You are not logged in.
I have a QEMU guest managed through libvirt as a regular (non-root) user. To start/stop it manually, I run "virsh start/stop" as that user, or alternatively, I start them via virt-manager (via "qemu:///session" URI).
Now I want to autostart/autostop this guest as a systemd service at system boot/shutdown. I have read through libvirt wiki page as well as man page for libvirt-guests, but it looks to me as if it only supports system sessions (i.e. guests that run as root).
Is it possible to use this service to also start/stop guests running under regular users' accounts? If yes, how? And if not, what would be the analogous way of doing it?
Last edited by bachtiar (2023-01-20 14:16:10)
Offline
Create a libvirt-guests user service...
https://wiki.archlinux.org/title/Systemd/User
Offline
But what should the user service unit call?
Offline
But what should the user service unit call?
Did you ever work out how to do this?
I have a specific user who runs the VMs, so I ran
$ sudo /usr/bin/runuser -u hass_user -- virsh autostart hass
Domain 'hass' marked as autostarted
$ sudo /usr/bin/runuser -u hass_user -- virsh dominfo hass
...
Autostart: enable
...
expecting it to autostart, but it doesn't. I'm not entirely sure how to do it the systemd way, especially since the user who runs the VMs never actually logs in, so presumably has no systemd jobs running. I presume that the root systemd job is not relevant here.

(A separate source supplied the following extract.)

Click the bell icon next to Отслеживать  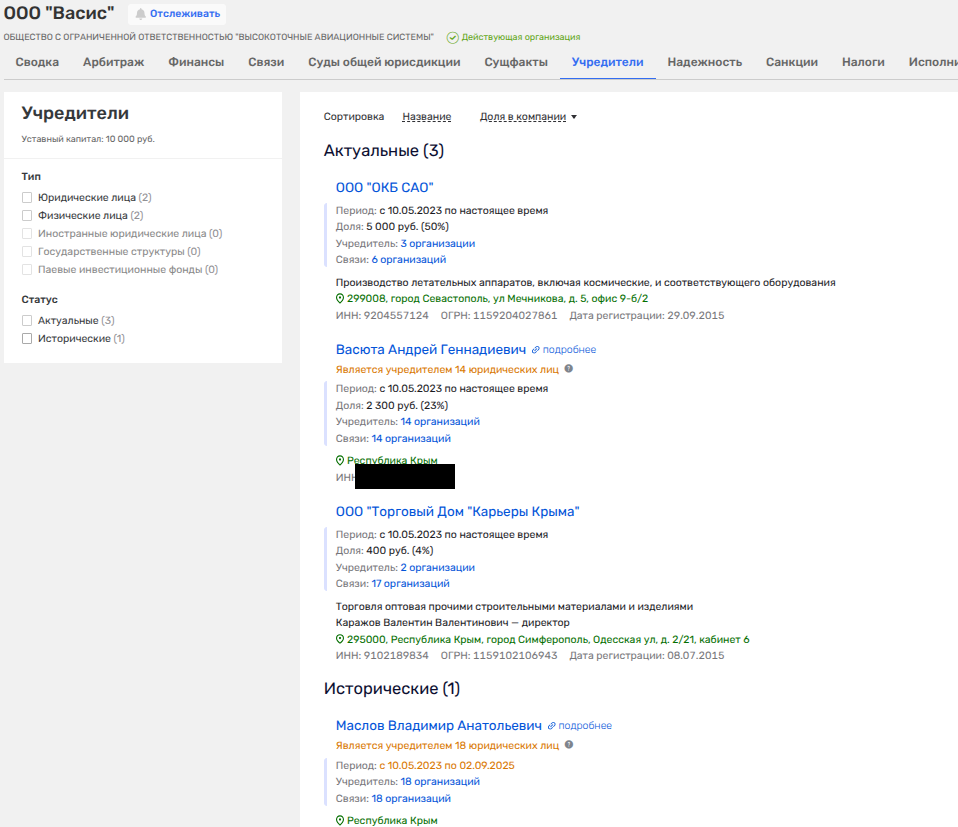[141, 14]
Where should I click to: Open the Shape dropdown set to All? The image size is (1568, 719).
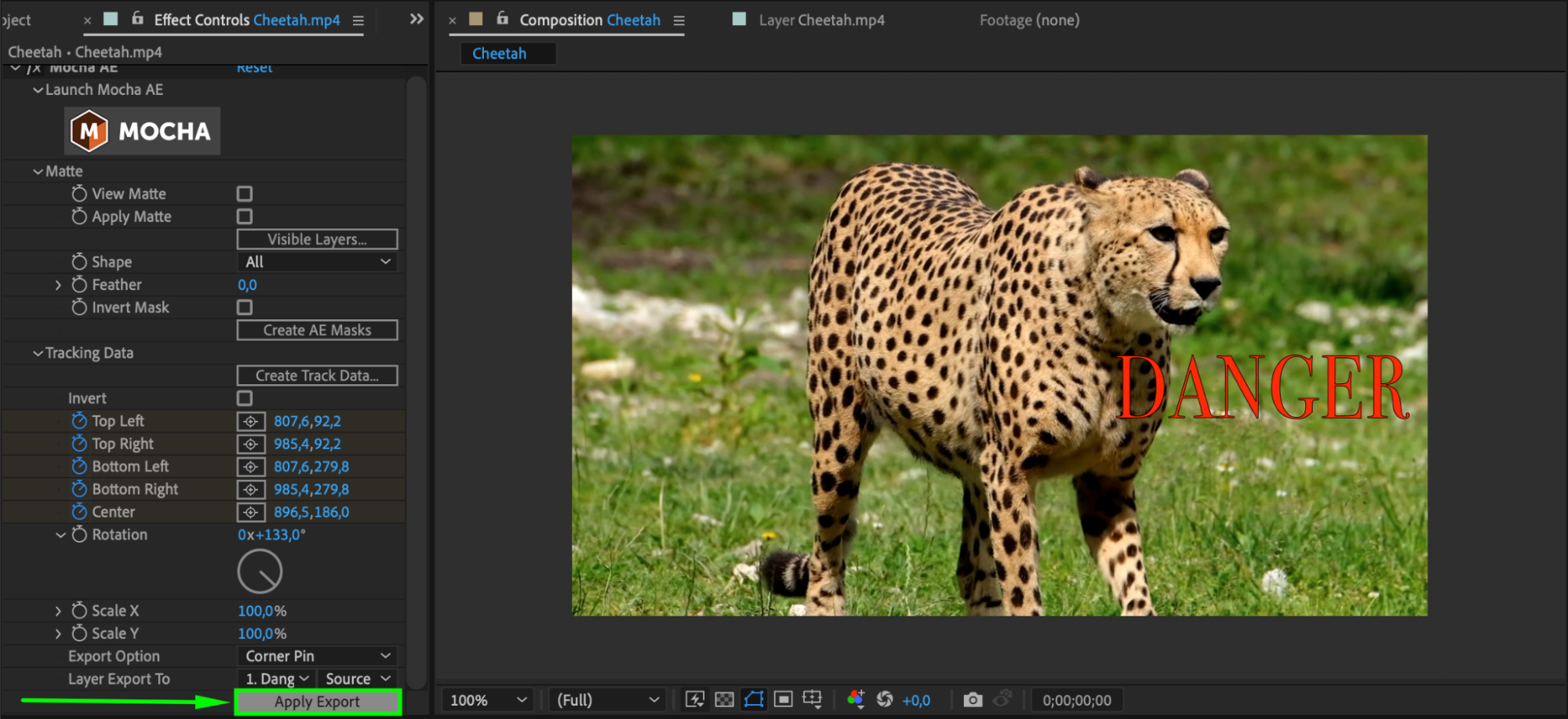click(317, 262)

Another alternative might be to put in /etc/rc.local
sudo /usr/bin/runuser -u hass_user -- virsh start foobar
EDIT:
Okay, so /etc/rc.local is deprecated in Arch. Instead, I tried putting the following in /etc/systemd/system/start_hass.service
[Unit]
Description=Start Home Assistant VM
[Service]
Type=oneshot
ExecStart=/usr/bin/runuser -u hass -- virsh start hass
TimeoutSec=0
RemainAfterExit=yes
[Install]
WantedBy=multi-user.target
then enabling the service.
On reboot, this seems to start the VM. I can connect to the service, and I can see (e.g. in htop) that the correct user is running it. However, the systemd job itself fails, and journalctl says
Apr 14 15:09:09 qi runuser[688]: error: Domain is already active
Also, if I start it like this, virsh doesn't seem to know about it.
$ sudo /usr/bin/runuser -u hass -- virsh list --all
Id Name State
-----------------------
- hass shut off
This doesn't seem to work fully. I'm a bit loathe to start it up this way, since this might cause other issues downstream. Surely there has to be a better way to do this. It shouldn't be uncommon, but my searching hasn't brought up anything conclusive.
Possibly we could create a --user version of /usr/lib/systemd/system/libvirtd.service, but it's full of so many dependencies that this feels like a nightmare (e.g. libvirtd.socket, libvirtd-ro.socket, libvirtd-admin.socket, virtlogd.socket, virtlockd.socket, and a bunch of system services).
Last edited by Salkay (2024-04-14 06:30:09)
Offline
Here is the solution.
Create a systemd service, e.g. in /etc/systemd/system/start_hass.service
[Unit]
Description=Start Home Assistant VM
[Service]
Type=oneshot
ExecStart=-/usr/bin/runuser -u hass -- virsh start hass
TimeoutSec=0
RemainAfterExit=yes
[Install]
WantedBy=multi-user.target
then enable the service.
This took me hours and hours to work out. After rebooting, if you runuser from another user, virsh won't know anything about it.
$ sudo /usr/bin/runuser -u hass -- virsh list --all
Id Name State
-----------------------
- hass shut off
However, if you machinectl into the same user, virsh can see it fine.
$ sudo machinectl shell hass@
Connected to the local host. Press ^] three times within 1s to exit session.
[hass@hostname ~]$ virsh list --all
Id Name State
----------------------
1 hass running
The weird thing is if instead of this you manually run /usr/bin/runuser -u hass -- virsh start hass, virsh works fine from both commands above. In comparison, launching from systemd as above functions fine (i.e. the VM is indeed started), but you can only see it with the second of the two commands. Perhaps something to do with different environments when you launch it from systemd.
I also tried a bunch of different things in the service script, including putting it in a separate bash command, a separate script, using systemd-run, but none worked. The final issue is that systemd will report this service as failed, even though it (functionally) works. So I had to prepend "-" to the command so that systemd would ignore the failure.
Offline
Thanks for the suggestion. Have you perhaps tried using "User" and "Group" directives in systemd [Service] units?
Or perhaps "systemd --user"?
Or perhaps "loginctl enable-linger"?
Offline
I did try systemd --user, and that didn't work. I also read somewhere that this might need loginctl enable-linger, but I didn't get that far. And I didn't try User or Group at all.
I had spent so many hours working this out, so even though this wasn't perfect, I was happy enough!